Liberal Love and Tolerance Come to the Vatican
Well, the ailing Pope Francis has struck again. This time, the 86-year-old pontiff decided to remove the man he described as “his enemy,” the conservative gadfly Cardinal Raymond Burke. To this end, he canceled the Cardinal’s Vatican stipend (said to be around 5,000 euros per month) and, worse, forced him to give up his 4,400-square-foot Vatican apartment.
Although this is technically within the Pope’s prerogative as an absolute monarch, this action is almost without precedent within living memory—that is, that a Pope removes the financial support of a cardinal merely for his criticism of the Pope. During the papacies of both St. John Paul II and Pope Benedict, there were critics aplenty within the Vatican and even among the ranks of the cardinals, but none was “punished” in so flamboyant and humiliating a fashion as Cardinal Burke.
In other words, liberal love and tolerance have come to the Vatican. The point, as always, is both to squelch dissent and threaten potential opponents: toe the party line and repeat “the narrative,” or you could be next.
This is merely the final triumph of the “National Catholic Reporter” wing of the Catholic Church that has been in ascendence since the election of Pope Francis in 2013. Such “progressive” Catholics push for everything Catholics have been told for generations is contrary to God’s will—the ordination of women priests, acceptance of gay marriage and remarriage of divorced Catholics, artificial birth control and, at least among the more honest, the Church changing its teaching that abortion is the killing of an innocent human life.
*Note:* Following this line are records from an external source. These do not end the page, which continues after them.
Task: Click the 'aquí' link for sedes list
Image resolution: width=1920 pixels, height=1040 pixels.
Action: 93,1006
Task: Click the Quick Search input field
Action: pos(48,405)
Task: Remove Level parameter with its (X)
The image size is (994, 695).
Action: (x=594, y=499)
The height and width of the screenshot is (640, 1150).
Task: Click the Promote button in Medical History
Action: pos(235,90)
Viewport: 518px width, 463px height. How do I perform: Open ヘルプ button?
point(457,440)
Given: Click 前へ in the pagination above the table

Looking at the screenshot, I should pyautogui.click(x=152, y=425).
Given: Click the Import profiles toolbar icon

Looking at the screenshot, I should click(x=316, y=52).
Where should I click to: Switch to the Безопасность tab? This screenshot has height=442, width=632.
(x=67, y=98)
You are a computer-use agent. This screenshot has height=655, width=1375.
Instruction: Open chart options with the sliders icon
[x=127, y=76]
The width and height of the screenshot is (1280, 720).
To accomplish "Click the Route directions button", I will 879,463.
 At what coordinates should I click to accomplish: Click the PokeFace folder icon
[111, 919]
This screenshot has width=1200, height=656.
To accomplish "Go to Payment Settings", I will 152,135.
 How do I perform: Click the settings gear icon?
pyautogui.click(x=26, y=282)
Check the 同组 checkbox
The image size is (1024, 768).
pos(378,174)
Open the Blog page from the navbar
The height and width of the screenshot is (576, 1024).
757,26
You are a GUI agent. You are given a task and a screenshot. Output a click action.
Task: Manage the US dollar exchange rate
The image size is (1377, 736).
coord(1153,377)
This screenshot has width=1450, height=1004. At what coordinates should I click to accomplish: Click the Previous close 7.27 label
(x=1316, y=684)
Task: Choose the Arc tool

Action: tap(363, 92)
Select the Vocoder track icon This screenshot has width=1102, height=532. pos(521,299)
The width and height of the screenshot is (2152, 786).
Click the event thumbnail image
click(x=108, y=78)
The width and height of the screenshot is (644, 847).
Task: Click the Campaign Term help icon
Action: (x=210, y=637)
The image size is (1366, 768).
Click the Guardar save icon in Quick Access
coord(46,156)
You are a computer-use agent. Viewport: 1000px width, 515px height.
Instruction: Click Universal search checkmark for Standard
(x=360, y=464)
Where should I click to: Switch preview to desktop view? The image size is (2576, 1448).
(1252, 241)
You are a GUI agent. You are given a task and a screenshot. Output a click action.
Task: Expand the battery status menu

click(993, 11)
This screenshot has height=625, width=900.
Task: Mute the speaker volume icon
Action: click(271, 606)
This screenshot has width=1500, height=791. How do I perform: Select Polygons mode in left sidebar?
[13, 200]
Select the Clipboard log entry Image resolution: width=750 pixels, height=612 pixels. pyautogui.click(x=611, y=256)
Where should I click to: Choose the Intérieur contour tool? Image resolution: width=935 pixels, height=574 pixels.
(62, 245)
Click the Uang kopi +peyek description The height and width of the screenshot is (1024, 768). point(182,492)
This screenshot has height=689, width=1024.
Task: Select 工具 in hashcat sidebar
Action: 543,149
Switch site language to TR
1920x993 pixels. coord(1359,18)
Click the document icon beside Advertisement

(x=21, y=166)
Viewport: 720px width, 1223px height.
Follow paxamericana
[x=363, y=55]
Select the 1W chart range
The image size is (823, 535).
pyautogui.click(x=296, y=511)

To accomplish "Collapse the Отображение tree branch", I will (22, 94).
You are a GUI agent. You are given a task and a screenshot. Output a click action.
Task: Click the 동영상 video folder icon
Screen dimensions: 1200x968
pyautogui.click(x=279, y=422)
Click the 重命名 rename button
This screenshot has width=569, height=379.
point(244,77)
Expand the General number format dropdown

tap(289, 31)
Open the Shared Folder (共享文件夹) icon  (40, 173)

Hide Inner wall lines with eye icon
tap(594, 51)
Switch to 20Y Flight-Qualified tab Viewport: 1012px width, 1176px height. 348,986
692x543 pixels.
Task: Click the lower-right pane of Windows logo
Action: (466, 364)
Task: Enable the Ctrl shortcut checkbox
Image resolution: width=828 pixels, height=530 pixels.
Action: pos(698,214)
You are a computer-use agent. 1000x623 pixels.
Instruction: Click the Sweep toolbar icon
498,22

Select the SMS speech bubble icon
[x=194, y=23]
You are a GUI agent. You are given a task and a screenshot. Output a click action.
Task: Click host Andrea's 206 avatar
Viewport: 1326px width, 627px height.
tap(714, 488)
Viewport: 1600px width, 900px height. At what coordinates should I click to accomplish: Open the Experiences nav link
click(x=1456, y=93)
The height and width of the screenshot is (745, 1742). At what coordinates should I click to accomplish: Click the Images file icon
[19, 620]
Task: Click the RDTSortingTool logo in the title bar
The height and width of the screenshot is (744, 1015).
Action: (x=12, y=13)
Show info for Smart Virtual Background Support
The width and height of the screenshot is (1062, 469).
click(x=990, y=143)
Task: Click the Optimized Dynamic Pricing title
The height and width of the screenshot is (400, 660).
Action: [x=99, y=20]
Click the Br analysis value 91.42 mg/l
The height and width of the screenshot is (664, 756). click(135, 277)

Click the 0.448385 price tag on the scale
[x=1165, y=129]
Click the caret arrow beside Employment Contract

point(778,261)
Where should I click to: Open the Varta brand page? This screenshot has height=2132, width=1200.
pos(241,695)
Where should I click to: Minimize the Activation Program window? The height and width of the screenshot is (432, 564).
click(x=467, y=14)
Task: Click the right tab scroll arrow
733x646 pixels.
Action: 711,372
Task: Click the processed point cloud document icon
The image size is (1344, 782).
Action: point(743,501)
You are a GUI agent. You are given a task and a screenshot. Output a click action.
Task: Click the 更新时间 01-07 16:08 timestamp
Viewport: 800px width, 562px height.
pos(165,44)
Those most sympathetic to some, if not all, of these positions among the hierarchy include Blase Cupich of Chicago and Robert McElroy of San Diego, both enthusiastic supporters of gay rights within the Church. This is despite the fact that the sexual abuse crisis of the 1990s and 2000s—hundreds of gay priests accused of molesting young boys—has almost bankrupted both dioceses.
Image: Pope Francis (edited). YouTube screen grab.
Given this history, another surprise was Pope Francis’s recent decision to appoint his fellow Argentine Jesuit Victor Manuel “Tucho” Fernández as head of the Church’s doctrinal office, the Dicastery for the Doctrine of the Faith, and make him a cardinal. The controversial Jesuit has been accused of ignoring credible accounts of sexual abuse in Argentina and caused a stir by publishing a book in 1995 about romance for Catholics, Heal Me With Your Mouth: The Art of Kissing. (“There are people who prefer a more rigid, structured way of thinking at war with the world,” the new doctrinal chief wrote about the controversy over his appointment.)
All of this has ordinary Catholics in the pews a bit perplexed.
Since at least the First Vatican Council in 1870, it was Catholic progressives who denounced papal authority and insisted the church become more “collegial” and democratic, like Anglicanism. Yet when such collegiality leads some to question ancient Catholic teachings that go back to the earliest days of the Church—abortion was denounced in The Didache written just after the New Testament, and most scholars agree Jesus Christ himself opposed divorce in authentic marriages—conservatives are now coming forward and challenging Pope Francis for tolerating such speculations.
Thus, paradoxically, it is now the Church’s biggest liberals who are champions of a strong exercise of papal authority—that is, so long as the pope agrees with liberals. (It’s a little like American liberals, once famously opposed to war, now being the strongest supporters of the war in Ukraine.)
These same people denounced the use of papal authority when it was wielded by Pope John Paul II, and he declared that “the Church has no authority whatsoever to confer priestly ordination on women and that this judgment is to be definitively held by all the Church’s faithful.”
But now that the pope is an unabashed “progressive,” they’ve flipped 180 degrees and are thrilled with every new papal encyclical denouncing the supposed threat of climate change. Some, like the editors of the Jesuit Magazine America, pretend that Pope Francis is neither a liberal nor a conservative but simply the pope, guiding the Catholic Church amidst the ideological storms threatening to tear the world apart.
The criticism among conservatives, however, is that Pope Francis is naïve, a willing pawn in the same cultural war being waged surreptitiously by progressive activists in secular society. While Pope Francis himself may not act to overturn long-established doctrine and practice, he is actively promoting those who want to do just that.
His overt encouragement of gay rights activists within the Church—such as his fellow Jesuit Fr. James Martin—is seen by some as laying the groundwork, at least, for future change. Only time will tell if Pope Francis’s recent attempts to squelch conservative criticism will end up uniting Catholics or, more likely, cause the very disunity and resentment he claims to oppose.